Third-party responsibility:

• Garmin's collection and use of your data is governed by Garmin's Privacy Policy (available at garmin.com/privacy);
• We are not responsible for Garmin's privacy practices or their handling of your data.

13) Contact

For any questions or notices, please contact our Privacy Officer at:

Dev Force One Pty Ltd
Email: privacy@devforceone.io
Support: support@devforceone.io

14) Changes

Amendments

We may, at any time and at our discretion, vary this Privacy Policy by publishing the amended Privacy Policy on our website. We recommend you check our website regularly to ensure you are aware of our current Privacy Policy.
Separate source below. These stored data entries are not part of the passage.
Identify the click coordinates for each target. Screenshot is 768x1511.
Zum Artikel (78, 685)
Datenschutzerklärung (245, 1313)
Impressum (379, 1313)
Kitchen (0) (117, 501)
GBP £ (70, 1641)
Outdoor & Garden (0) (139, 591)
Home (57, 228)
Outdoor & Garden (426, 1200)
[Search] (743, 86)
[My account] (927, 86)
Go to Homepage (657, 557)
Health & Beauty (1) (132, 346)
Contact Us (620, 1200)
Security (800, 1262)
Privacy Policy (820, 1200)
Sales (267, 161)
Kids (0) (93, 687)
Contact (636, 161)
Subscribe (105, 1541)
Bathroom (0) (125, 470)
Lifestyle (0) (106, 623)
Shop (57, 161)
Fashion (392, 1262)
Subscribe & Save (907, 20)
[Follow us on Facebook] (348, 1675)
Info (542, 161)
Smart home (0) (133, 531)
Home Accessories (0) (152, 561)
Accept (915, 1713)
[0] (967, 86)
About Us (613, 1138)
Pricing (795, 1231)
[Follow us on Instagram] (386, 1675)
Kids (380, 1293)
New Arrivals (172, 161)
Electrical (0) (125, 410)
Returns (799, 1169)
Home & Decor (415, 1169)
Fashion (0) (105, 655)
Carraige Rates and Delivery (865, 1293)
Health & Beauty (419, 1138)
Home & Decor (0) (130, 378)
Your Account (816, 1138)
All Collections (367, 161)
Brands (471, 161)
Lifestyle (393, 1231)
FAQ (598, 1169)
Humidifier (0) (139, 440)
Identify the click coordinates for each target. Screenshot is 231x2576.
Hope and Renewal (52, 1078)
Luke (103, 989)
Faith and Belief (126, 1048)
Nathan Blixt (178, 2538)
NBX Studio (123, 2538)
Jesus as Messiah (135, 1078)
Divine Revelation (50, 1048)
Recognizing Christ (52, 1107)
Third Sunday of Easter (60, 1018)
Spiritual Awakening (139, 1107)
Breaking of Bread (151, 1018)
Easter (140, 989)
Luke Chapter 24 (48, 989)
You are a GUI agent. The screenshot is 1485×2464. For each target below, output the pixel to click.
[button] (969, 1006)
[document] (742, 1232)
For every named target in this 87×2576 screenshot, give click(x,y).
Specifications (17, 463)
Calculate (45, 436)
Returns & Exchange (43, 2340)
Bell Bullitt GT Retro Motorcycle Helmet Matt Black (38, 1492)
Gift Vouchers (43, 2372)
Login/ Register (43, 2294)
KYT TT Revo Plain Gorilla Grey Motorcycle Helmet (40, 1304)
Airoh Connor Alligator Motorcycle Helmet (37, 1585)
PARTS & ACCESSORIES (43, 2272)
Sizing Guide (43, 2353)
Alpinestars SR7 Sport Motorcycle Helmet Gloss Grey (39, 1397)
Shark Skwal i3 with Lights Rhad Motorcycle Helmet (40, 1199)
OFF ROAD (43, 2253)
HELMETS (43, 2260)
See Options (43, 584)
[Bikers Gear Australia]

The "Last updated" date at the top of this policy reflects the current version. Material changes will be notified via the app or email where appropriate.

Privacy Collection Notice

We are Dev Force One Pty Ltd, and in this privacy collection notice we, us or our. We collect personal information from you or from third parties so that we can provide our services to you, answer any enquiries you submit to us, deliver our website to you and for the purposes otherwise set out in our privacy policy.

We may disclose this personal information to third parties, including our employees, contractors and related entities, third party service providers that provide their services to us (including IT service providers, marketing and advertising providers and website analytics suppliers), if we are required to disclose personal information by law and as otherwise set out in our privacy policy (linked above). Where we disclose your personal information to third parties listed in our privacy policy, these third parties may store, transfer or access personal information outside of Australia including but not limited to the United States of America.

If you do not provide your personal information to us, you may not be able to use all of the features on our website and we may not be able to provide our services to you.

Our privacy policy (linked above) describes further how we collect, store, use and disclose your personal information. It also describes how you can access and correct your personal information, how you can make a privacy-related complaint and our complaint-handling process.

By providing your personal information to us, you agree to the collection, use, storage and disclosure of that information as described in this privacy collection notice.